Theatre (BA) Program Requirements
North Park University’s theatre program is developed around the storefront model of creating productions for intimate or unique settings. Our holistic approach to theatre studies give students the opportunity to learn the full spectrum of practical skills that production members need to be successful. Students receive hands-on training from working professional faculty and staff. With hundreds of production companies, Chicago is world-renowned for its innovative theatre scene. North Park’s collaborations with prestigious theatre artists and varied theatre companies throughout the city give our cutting-edge program a unique ability to prepare students for real-world careers in theatre and performance.
Theatre majors are expected to enhance their learning experience with at least one course each in Art/English, Performance Studies and Philosophy. Students with a double major or those obtaining a secondary teaching certificate are exempt from these co-requirements.

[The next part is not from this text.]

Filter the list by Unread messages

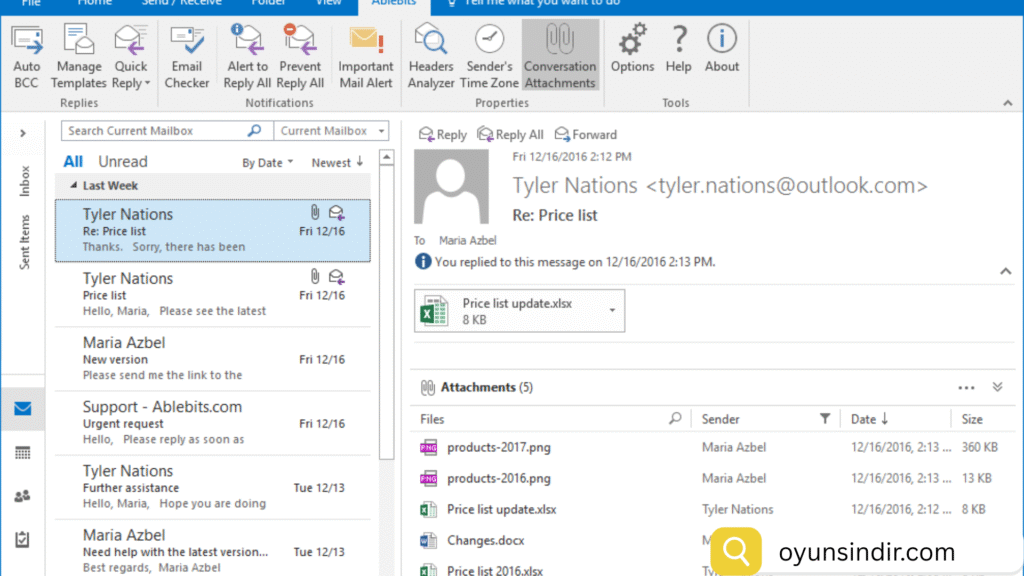(122, 162)
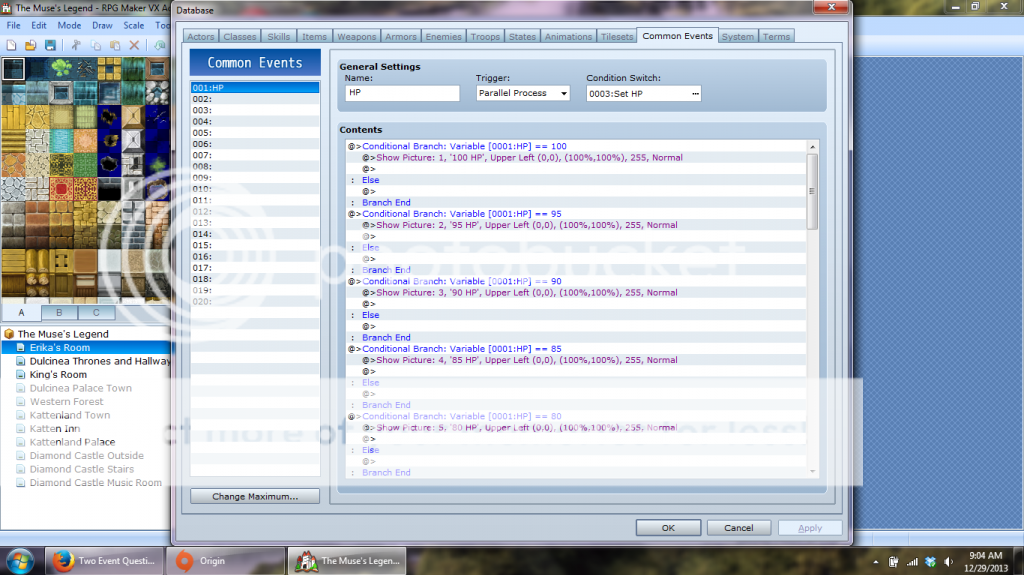This screenshot has width=1024, height=575.
Task: Open the Mode menu
Action: point(69,25)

Art/English: one from Art 1030, 1040, ENG 2050, 3090, SCAN 3200
Performance Studies: COMM 2240
Philosophy: PHIL 3515
The following descriptions are a sample of courses you may take as a theatre and performance studies major. For a complete list of required courses, please review the academic catalog.

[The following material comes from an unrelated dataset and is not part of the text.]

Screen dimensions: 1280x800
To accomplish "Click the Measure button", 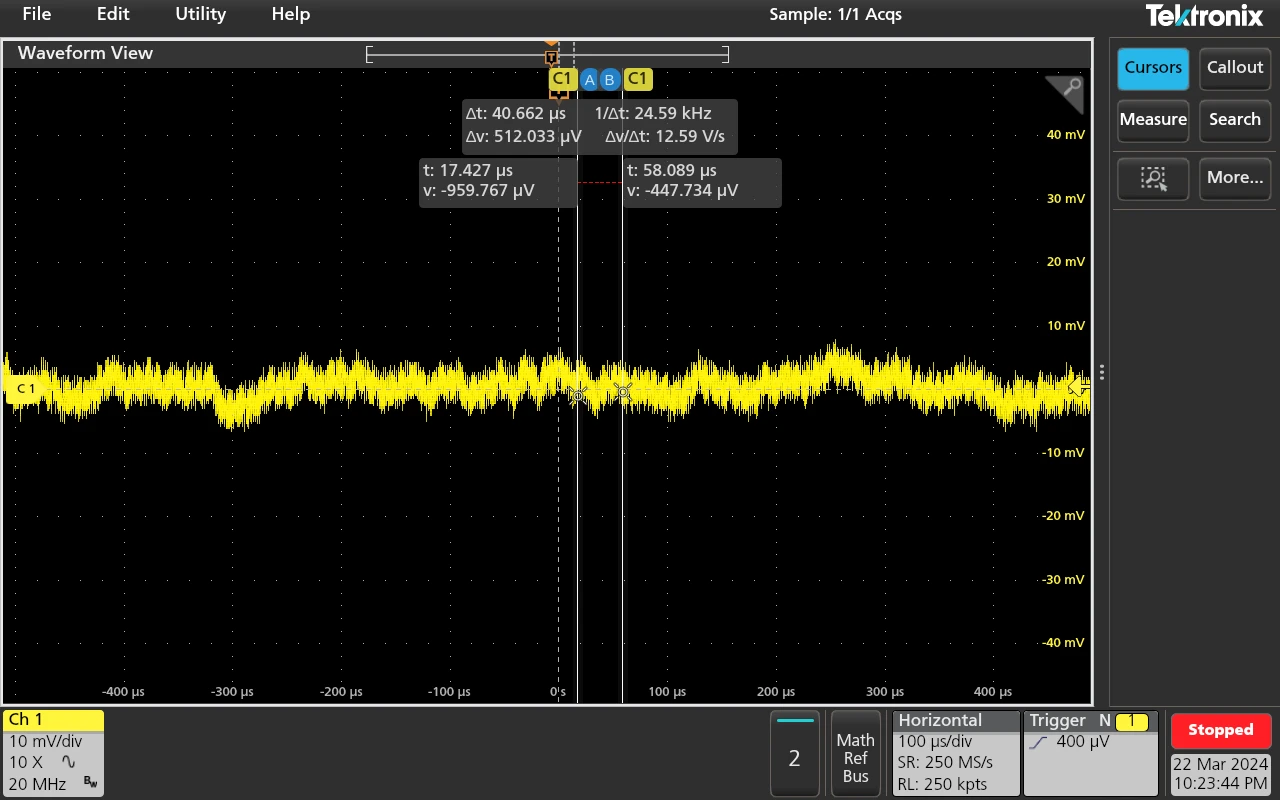I will (x=1153, y=120).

An introduction to theatre through the Chicago lens.
An introduction into how to analyze a play and how to write for the discipline of theatre.

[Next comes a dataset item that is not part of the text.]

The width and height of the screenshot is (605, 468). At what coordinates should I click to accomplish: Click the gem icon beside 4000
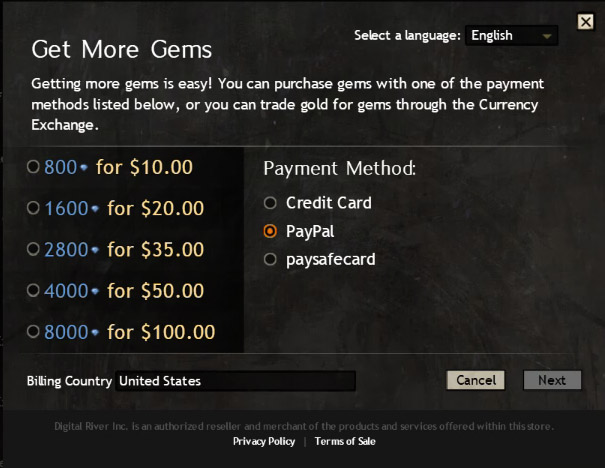point(94,292)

The study and practice of dramatic writing for theater and film. Focus on the writer's process, character development, story, structure, adn the completion of a one-act play or a short screenplay. Cross-listed with ENG 3320.
Advanced study in writing the full-length stage play or full-length screenplay.
A study of the religious, political, and cultural sources of theatre; how theatre practice and dramatic literature developed in Classical Greece and Japan.
A study of the religious, political, and cultural sources of theatre; how theatre practice and dramatic literature developed in the English Renaissance including medieval drama.
A study of the religious, political, and cultural sources of theatre; how theatre practice and dramatic literature developed in Modern Europe.
A study of the religious, political, and cultural sources of theatre; how theatre practice and dramatic literature developed in the American theatre.
A study of the religious, political, and cultural sources of theatre; how theatre practice and dramatic literature developed in the contemporary world theatre.
Establishes the foundation of acting technique through the genre of realism by building confidence, growing stage presence and expanding creative thought.
Introduction to staging a dramatic play. Students conceive, workshop, and direct a short one-act play.
An introduction to principles and skills for designing stage scenery, costume and lighting.
Extends skills developed in other courses in the Theatre and Performance Studies curriculum and develops material for the One-Act Festival. May be repeated for 0, 1 or 2 credits. Consent of instructor required.
An introduction to principles and skills for Production and Stage Management.
An introduction to principles and skills for lighting and sound design.
An introduction to principles and skills for scenic and costume design.
Course is devoted to the business aspects of theatre.
Advanced seminars that examine theory and practice of Theatre and Performance studies. Recent Topics courses include: Intercultural Theatre and Film, Social Movements, Peace and Performance, Women in Theatre and Performance. Students will be expected to synthesize and extend their earlier work in this department.
Occasional gathering, approximately four each semester, will enable students to complete professional portfolios, and develop plans for post-graduate professional or educational work.
Students are urged to take advantage of outstanding Chicago-area internships to develop skills, academic and professional interests. Internships may not substitute for major requirements or departmental courses but do count toward the total hours needed to graduate. Please refer to teh Internship section of the catalog for internship requirements and guidelines.
Introduction and application of the elements of visual language. Studies in shape, color, line, texture, and value as they relate to two-dimensional art.
Elements of visual language as they apply to three-dimensional art. Projects based on the study of volume, space, line, color, and texture.
The study and practice of the major forms of creative writing. The course will be taught as a seminar, emphasizing the study of model texts and the development of students' work.
A study of Shakespearean drama, including selected comedies, tragedies, and romances. Cross-listed with COMM 3090.
Course offered in English. Lectures with reading, discussion, analysis, and synthesis of representative plays of Scandinavia's two internationally significant dramatists.
This course is an introduction to the field of performance studies. The course will include aesthetic performances (literature, theatre, art, dance, and visual media), ethnographic performances (personal narratives and narratives of others), and other cutural sources. We will explore the relationship of performance studies to related fields, while placing an emphasis on performance and social change. We will attend live performances in Chicago.
A seminar course on selected problems and topics in the area of aesthetics, e.g., the nature and meaning of aesthetic value, the problem of aesthetic judgment.